One lonely night while pondering upon our great American democracy, I decided, at the behest of my GPA, to read a portion of the Federalist and Antifederalist Papers. Rather than defaulting the authors for their rather dry, dispassionate arguments – carried out line by line, point by point – my anthropological senses were instead tickled.
Questions begin to fill my mind, most of them shallow and useless (How did these Americans brush their teeth? Did they brush their teeth? I really hope they had teeth.), but at least one of them made it to a deeper level of cognition. The idea that the systems that are today, simply didn’t exist 230 years ago is conceptually exciting. Processes of governmental success had to be imagined and researched and debated on. These Federalists and Antifederalists had to create something that had never existed before and, as such, their possibilities were limitless – a fascinating time period for educated, white, property-owning, Protestant Americans.
And, for the most part, the arguments that I ran across were logical and, at times, prophetic – hinting at a future of judicial review, the very backbone of today’s Court. However, one claim, made by Alexander Hamilton in #78, stands out against the rest, striking me as disingenuous and even a bit manipulative. He held the position that the judiciary “… will always be the least dangerous to the political rights of the constitution” as it lacks both “the sword or the purse.”

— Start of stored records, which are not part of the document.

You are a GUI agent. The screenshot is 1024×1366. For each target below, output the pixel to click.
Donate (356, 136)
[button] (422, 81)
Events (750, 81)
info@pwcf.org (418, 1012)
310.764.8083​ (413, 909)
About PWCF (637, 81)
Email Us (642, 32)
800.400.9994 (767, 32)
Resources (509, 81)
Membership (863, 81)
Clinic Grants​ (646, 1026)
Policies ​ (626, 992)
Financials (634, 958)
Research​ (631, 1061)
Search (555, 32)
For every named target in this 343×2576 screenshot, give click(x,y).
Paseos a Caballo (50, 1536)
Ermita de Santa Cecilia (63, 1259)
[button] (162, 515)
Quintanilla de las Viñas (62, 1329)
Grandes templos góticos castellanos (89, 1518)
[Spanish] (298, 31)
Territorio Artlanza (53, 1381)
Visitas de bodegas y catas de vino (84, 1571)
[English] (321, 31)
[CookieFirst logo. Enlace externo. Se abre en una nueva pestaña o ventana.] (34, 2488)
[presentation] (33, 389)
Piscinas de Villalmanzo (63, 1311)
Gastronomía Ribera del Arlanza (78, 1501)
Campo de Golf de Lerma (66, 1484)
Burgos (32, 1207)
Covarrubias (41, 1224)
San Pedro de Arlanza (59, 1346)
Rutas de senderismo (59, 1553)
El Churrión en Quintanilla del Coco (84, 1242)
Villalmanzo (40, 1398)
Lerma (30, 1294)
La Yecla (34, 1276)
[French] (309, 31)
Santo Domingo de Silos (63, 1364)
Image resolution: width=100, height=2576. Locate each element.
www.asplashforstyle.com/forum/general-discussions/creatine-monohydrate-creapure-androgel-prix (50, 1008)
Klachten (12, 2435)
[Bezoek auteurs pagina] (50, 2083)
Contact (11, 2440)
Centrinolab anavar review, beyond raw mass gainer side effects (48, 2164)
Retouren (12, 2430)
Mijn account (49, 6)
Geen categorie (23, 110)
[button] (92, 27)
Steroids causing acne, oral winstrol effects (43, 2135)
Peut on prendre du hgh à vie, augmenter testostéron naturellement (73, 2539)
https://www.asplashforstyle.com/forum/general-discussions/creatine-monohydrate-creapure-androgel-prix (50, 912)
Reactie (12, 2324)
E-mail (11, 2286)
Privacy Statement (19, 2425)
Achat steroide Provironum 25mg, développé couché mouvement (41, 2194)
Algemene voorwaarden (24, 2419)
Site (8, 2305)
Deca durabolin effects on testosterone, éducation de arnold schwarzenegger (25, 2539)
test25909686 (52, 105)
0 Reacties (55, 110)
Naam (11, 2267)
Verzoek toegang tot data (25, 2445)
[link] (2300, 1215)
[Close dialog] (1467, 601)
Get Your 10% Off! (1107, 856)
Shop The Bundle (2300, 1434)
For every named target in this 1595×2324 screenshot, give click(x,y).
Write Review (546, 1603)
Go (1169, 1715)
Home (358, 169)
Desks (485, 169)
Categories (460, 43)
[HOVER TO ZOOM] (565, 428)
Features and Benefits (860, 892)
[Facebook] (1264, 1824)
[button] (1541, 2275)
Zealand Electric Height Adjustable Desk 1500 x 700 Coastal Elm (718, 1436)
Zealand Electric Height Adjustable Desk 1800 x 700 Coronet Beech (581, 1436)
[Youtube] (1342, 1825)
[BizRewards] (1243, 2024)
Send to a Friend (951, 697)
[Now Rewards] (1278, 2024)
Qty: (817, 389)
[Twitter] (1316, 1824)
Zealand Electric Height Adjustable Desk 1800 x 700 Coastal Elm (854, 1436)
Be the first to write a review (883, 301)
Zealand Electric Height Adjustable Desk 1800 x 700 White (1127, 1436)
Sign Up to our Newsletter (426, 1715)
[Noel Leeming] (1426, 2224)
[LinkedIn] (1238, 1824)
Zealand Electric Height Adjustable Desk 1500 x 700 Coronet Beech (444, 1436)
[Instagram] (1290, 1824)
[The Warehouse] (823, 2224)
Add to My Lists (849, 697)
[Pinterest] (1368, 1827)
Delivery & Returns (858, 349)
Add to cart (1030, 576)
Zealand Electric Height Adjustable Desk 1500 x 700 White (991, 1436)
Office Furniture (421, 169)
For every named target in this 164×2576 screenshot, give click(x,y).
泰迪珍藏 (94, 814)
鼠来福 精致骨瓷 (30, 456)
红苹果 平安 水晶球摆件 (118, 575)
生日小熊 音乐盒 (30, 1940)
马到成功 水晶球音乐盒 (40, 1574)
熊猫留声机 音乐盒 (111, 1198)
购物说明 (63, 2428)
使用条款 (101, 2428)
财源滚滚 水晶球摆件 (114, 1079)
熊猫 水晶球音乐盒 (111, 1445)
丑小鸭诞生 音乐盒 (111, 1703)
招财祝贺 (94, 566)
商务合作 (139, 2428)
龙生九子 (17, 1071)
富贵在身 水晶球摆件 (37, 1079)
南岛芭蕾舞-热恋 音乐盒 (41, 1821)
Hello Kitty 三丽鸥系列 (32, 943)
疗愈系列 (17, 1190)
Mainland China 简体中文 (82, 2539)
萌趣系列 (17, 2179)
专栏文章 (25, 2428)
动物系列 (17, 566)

This revelation leaves me almost speechless. I mean, our modern day court system is arguably the most powerful branch of U.S. government, and is definitely the most powerful judicial system when compared to the rest of the world. I am further baffled by Hamilton’s claim, “… that though individual oppression may now and then proceed from the courts of justice, the general liberty of the people can never be endangered from that quarter…” This is an alluring utilitarian argument, that the lives of the many are more valuable than the one; however, what if you are that one? The least powerful branch has ordered the deaths of many American citizens, the power to take life within its jurisdiction. Individually based oppression or not, this is a tremendous position to hold, and astutely captured Amy Elkins in her gallery, “Parting Words”, in which she photographs death row prisoners along with their last words.
Whether or not capital punishment should exist, there is no denying the power of the bench. And the thing of it is, Hamilton, as well as the other Federalists, foresaw this power, implicitly hinting at its future. Nevertheless, he knew that his constitutional rivals would have a none of it, repulsed as they were against centralized power. I am therefore thoroughly convinced that Hamilton purposefully misconstrued his argument in order to manipulate the Antifeds into signing (weird, right? A manipulative politician?). As history tells it, the Federalists won their war, and the least powerful branch has proven itself as an effective policy maker – for better or for worse.